Pour sa seconde production du Nez, la précédente datant déjà de 1967, l’opéra de Rome accueille un spectacle déjà présenté à Zurich en 2011, réglé par Peter Stein. La mise en scène, globalement bien accueillie lors de sa création, est très efficace, prenante et joue en permanence des contrastes qui parcourent à la fois la nouvelle de Gogol et la partition. Chaque tableau donne envie de voir le suivant, du grand parallélépipède dans lequel se découpent les pièces minuscules de l’appartement de Kovaliev, du barbier, de l’employé du journal ou de Mme Podtotchine et de sa fille, jusqu’à la place de la ville où attend la diligence. Stein, fidèle au livret, nous plonge tour à tour dans un univers quasi dostoïevskien peuplé de policiers à la matraque facile qui vont jusqu’à s’assommer entre eux ou de fidèles priant dans une église des plus austères.

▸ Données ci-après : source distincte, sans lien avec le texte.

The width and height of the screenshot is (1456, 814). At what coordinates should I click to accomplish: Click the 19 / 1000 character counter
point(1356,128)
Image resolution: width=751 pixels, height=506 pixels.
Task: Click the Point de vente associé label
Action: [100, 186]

La plongée dans les entrailles d’une gigantesque machine fait aussitôt penser aux Temps modernes, dans une atmosphère pré-industrielle déjà déshumanisée.
L’énorme distribution nécessaire à ce chef d’œuvre moderniste s’amuse visiblement des situations absurdes dans lesquelles elle est plongée. Les personnages donnent libre cours à leur fantaisie tout au long des dix tableaux qui se succèdent, donnant un spectacle une grande homogénéité. Comme il n’est pas possible de citer chacun d’entre eux, certains jouant d’ailleurs plusieurs personnages, mention doit être faite parmi cette foule au commissaire de police du quartier, sorte de Cruchot hystérique dont le ténor léger Alexeï Soulimov force avec talent le côté nasillard, malgré quelques difficultés de projection. La basse profonde du docteur (entre autres personnages) de Pavel Daniluk impressionne par son autorité ; tout comme l’Ivan d’Andreï Popov, dont la chanson triste du 2e acte est parfaitement réussie. En employé de journal à qui on ne la fait pas, archétype des ronds-de-cuir raides et peu serviables qui peuplent les romans russes du siècle de Gogol, Alexeï Iakimov déploie lui aussi une belle voix de basse un peu légère tandis que du côté des seconds rôles féminins, aucune faiblesse n’est à déplorer, sauf à considérer que l’épouse de l’infortuné barbier, incarnée par Irina Alexeïenko en fait des tonnes dans l’hystérie, criant bien plus que chantant. Chant remarquable en revanche que celui des deux Podtotchine, Elena Zilio et Elena Galitskaia, tout comme de la vieille dame noble de Valentina di Cola.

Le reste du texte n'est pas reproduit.